[WORK INSTRUCTIONS] Everything in the entries except the pictures must be duplicated exactly.

——

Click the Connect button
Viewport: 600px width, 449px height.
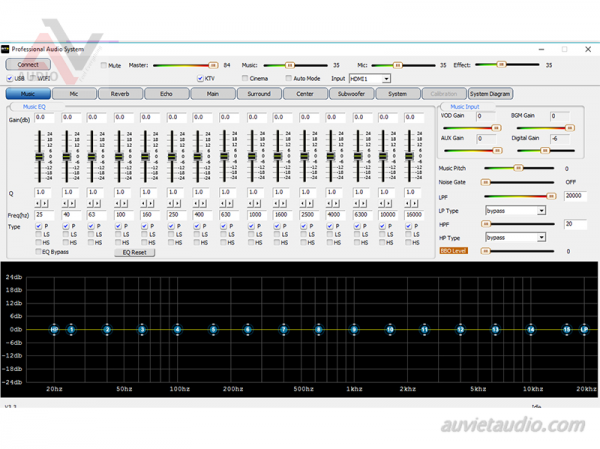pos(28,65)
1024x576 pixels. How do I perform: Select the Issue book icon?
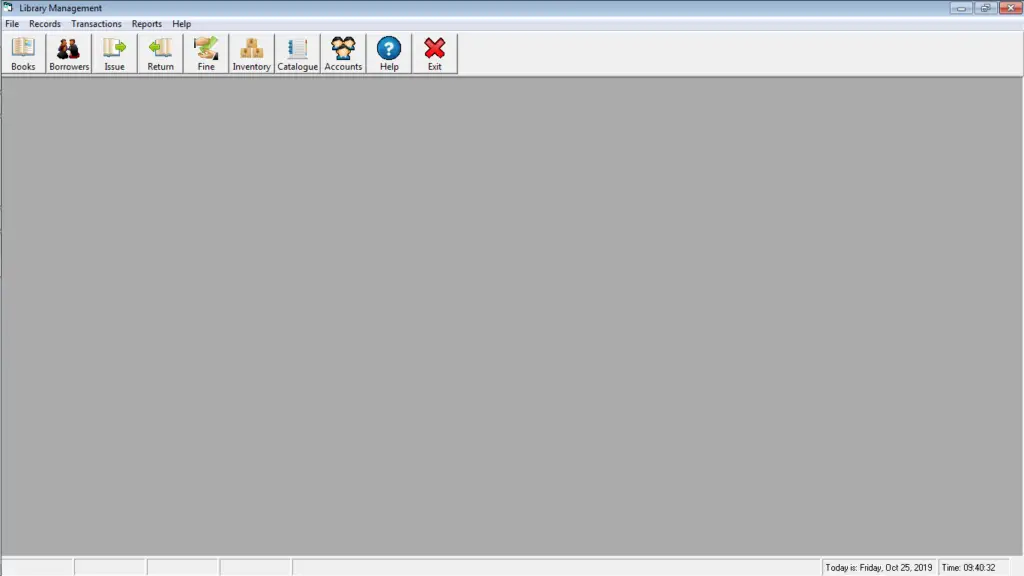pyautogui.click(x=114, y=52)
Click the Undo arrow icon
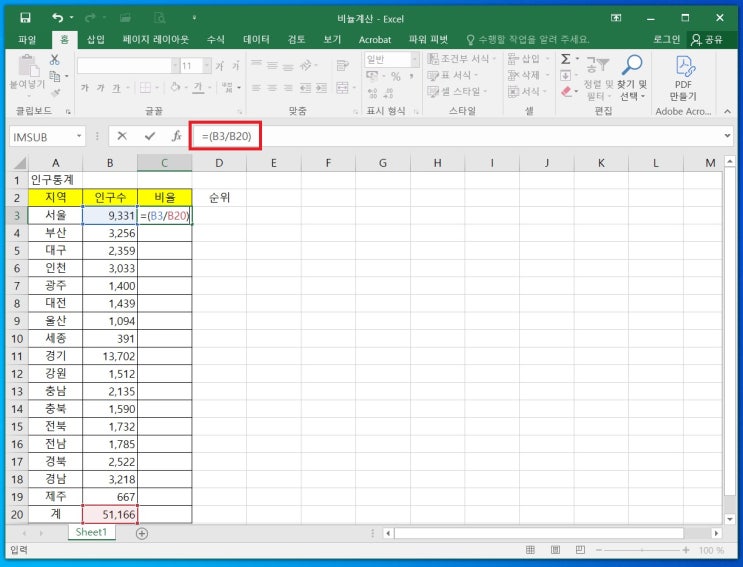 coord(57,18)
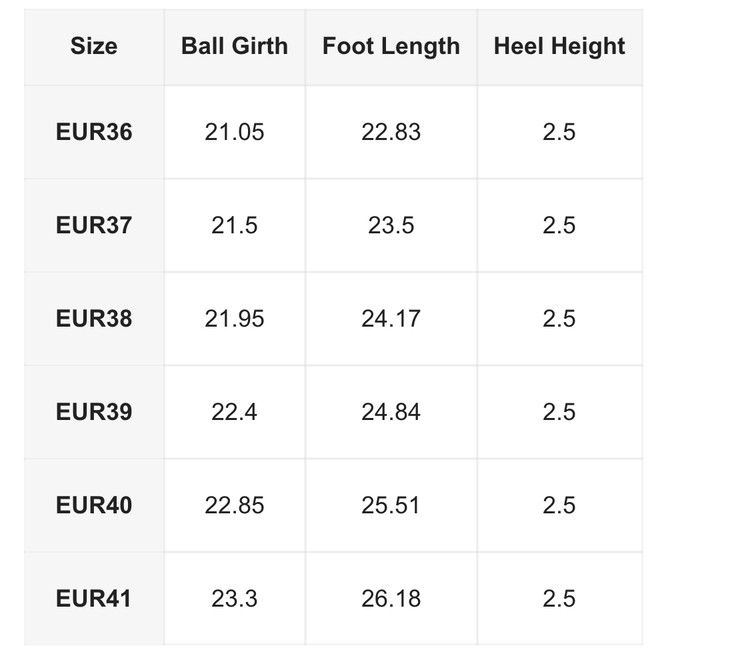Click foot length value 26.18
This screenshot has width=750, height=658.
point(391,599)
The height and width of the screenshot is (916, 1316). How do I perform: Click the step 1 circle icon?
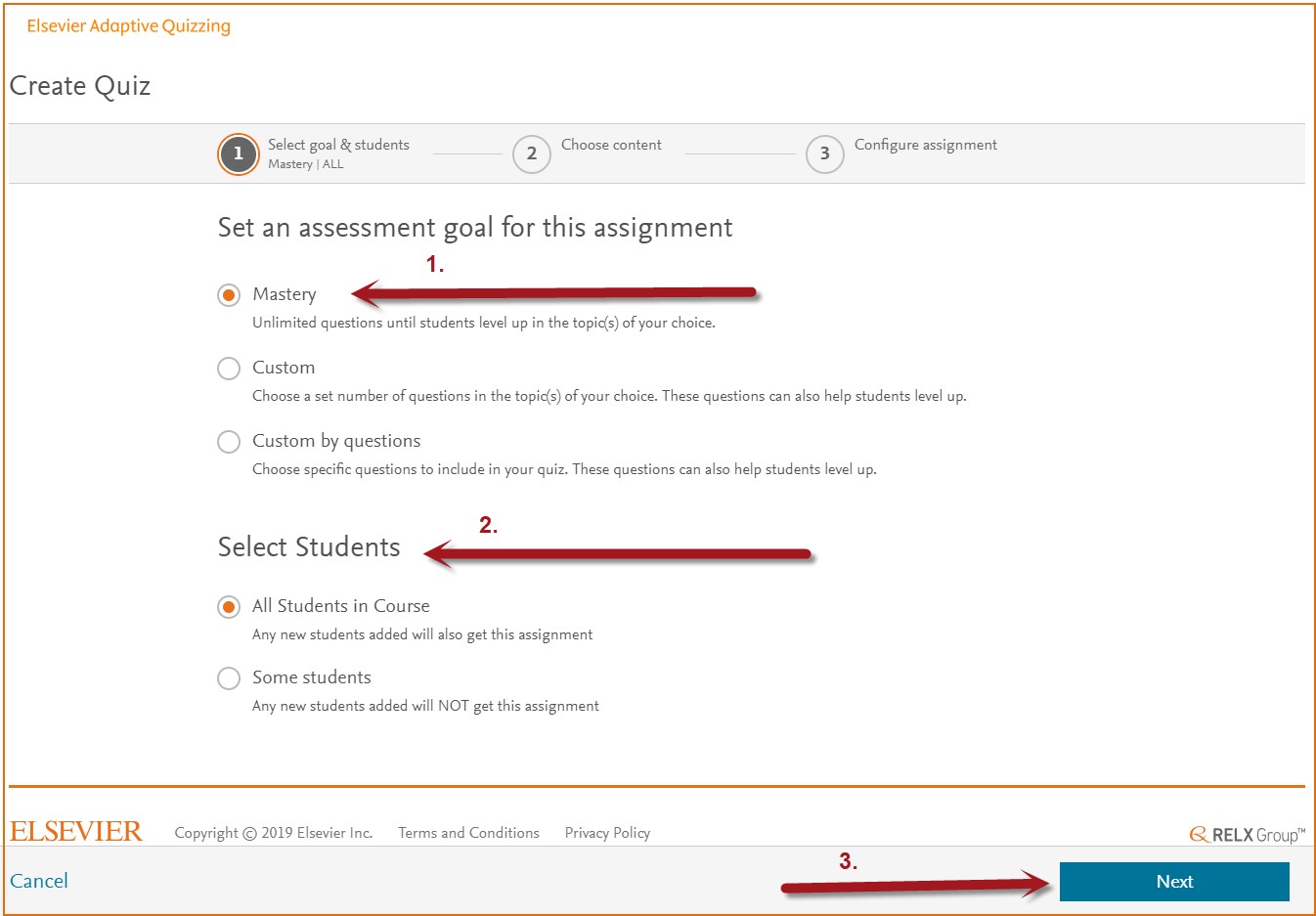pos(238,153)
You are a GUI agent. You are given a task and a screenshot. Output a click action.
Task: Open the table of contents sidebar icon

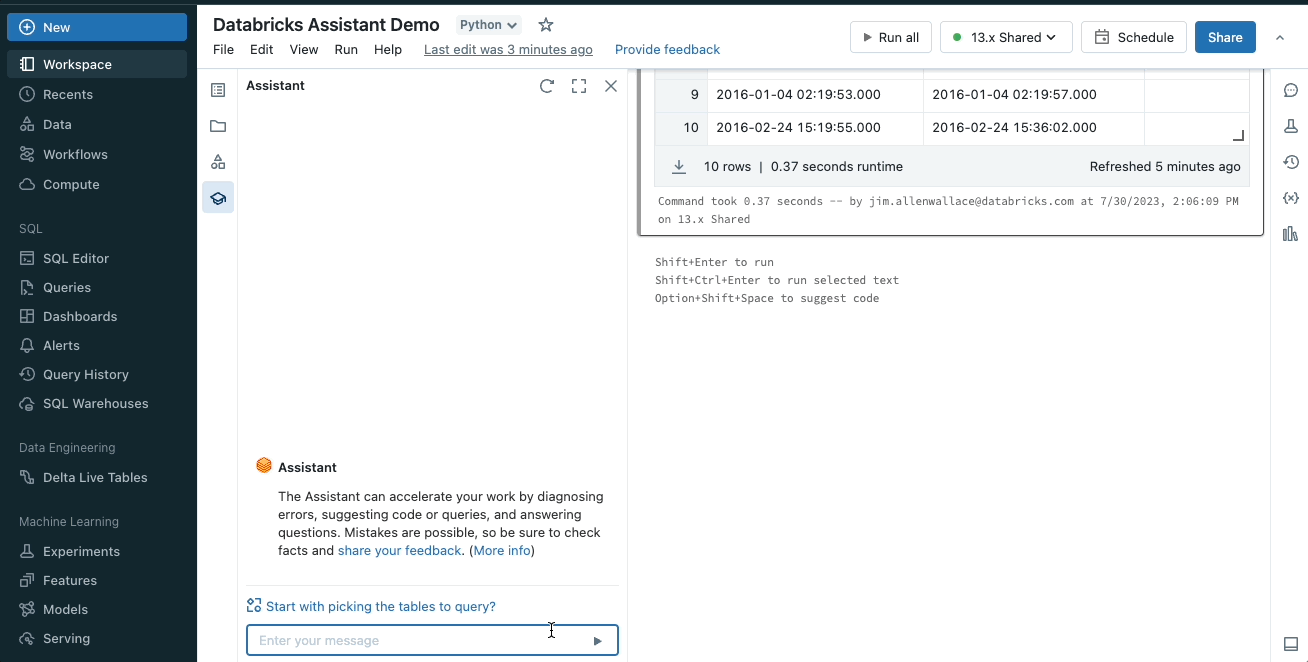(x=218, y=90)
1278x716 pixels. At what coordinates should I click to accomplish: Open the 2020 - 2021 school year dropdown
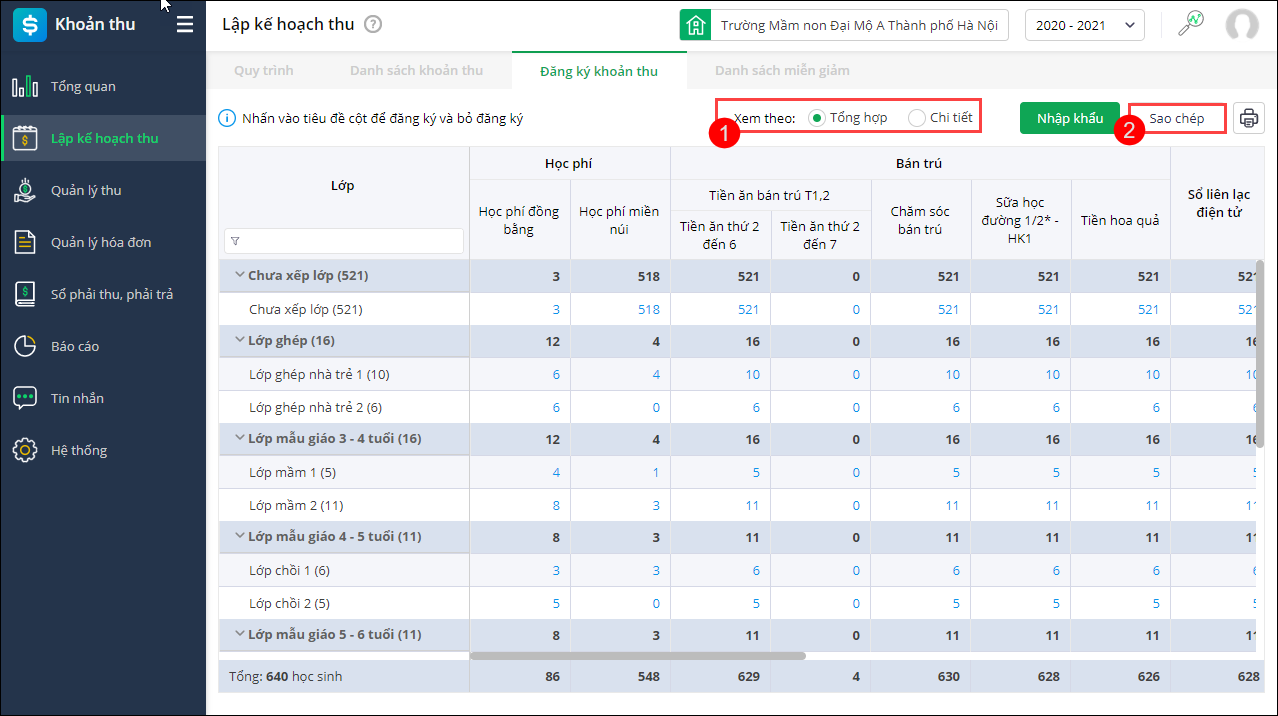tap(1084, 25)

——

[SOLUTION BELOW]
Click the Connect button
Viewport: 600px width, 449px height.
pos(28,65)
1024x576 pixels. How do I perform: Select the Issue book icon?
pyautogui.click(x=114, y=52)
Click the Undo arrow icon
 coord(57,18)
Click foot length value 26.18
This screenshot has width=750, height=658.
point(391,599)
The height and width of the screenshot is (916, 1316). How do I perform: Click the step 1 circle icon?
pos(238,153)
You are a GUI agent. You are given a task and a screenshot. Output a click action.
Task: Open the table of contents sidebar icon

(x=218, y=90)
1278x716 pixels. At what coordinates should I click to accomplish: Open the 2020 - 2021 school year dropdown
tap(1084, 25)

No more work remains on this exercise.